Kostenverteilung

Überblick

Symbolbild Kostenverteilungsverfahren

Die Untersuchung, Überwachung und Sanierung von belasteten Standorten kann viel Geld kosten. Die Frage, ob jemand altlastenrechtliche Massnahmen zur Abwehr einer drohenden Gefahr treffen muss (Massnahmen- bzw. Realleistungspflicht) unterscheidet sich grundlegend von der Frage, wer die Kosten für diese Massnahmen am Schluss zu tragen hat (Kostentragungspflicht).

Häufig muss im Rahmen eines Bauvorhabens nur ein Teil eines belasteten Standorts altlastenrechtlich saniert werden. Die dabei anfallenden Kosten werden gemäss Art. 32d des Umweltschutzgesetzes durch die Verwaltungsbehörde auf die verschiedenen Verursacher verteilt. Dies wird mit einer Kostenverteilungsverfügung erledigt.

Bei Bauvorhaben auf belasteten Standorten ohne schädliche oder lästige Einwirkungen (so genannte "Bauherrenaltlasten") kann ein Bauherr unter bestimmten im Umweltschutzgesetz genannten Voraussetzungen eine Verteilung der Mehrkosten für die Untersuchung und Entsorgung des belasteten Aushubmaterials beantragen. Für die Verteilung dieser Kosten ist der Zivilrichter zuständig. An zivilrechtliche Ansprüche leistet der Bund keine Abgeltungen aus dem VASA Altlasten-Fonds und es besteht kein Anspruch auf Ausfallkosten. In der Regel werden zwei Drittel der Mehrkosten auf die Verursacher und die früheren Inhaber verteilt.

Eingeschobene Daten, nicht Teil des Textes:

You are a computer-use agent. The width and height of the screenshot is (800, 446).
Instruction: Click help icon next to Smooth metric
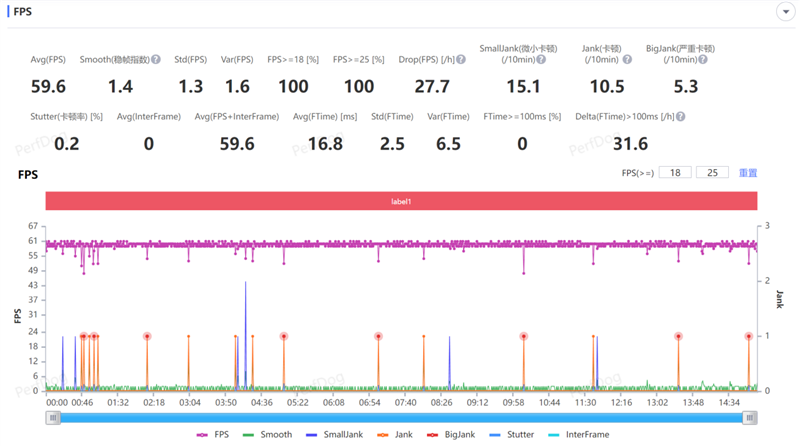(x=156, y=59)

Ergibt die Untersuchung eines im Kataster der belasteten Standorte (KbS) eingetragenen oder für den Eintrag vorgesehenen Standortes, dass dieser nicht belastet ist, so werden die Kosten für die notwendigen Untersuchungsmassnahmen unter bestimmten Bedingungen durch den Kanton rückerstattet.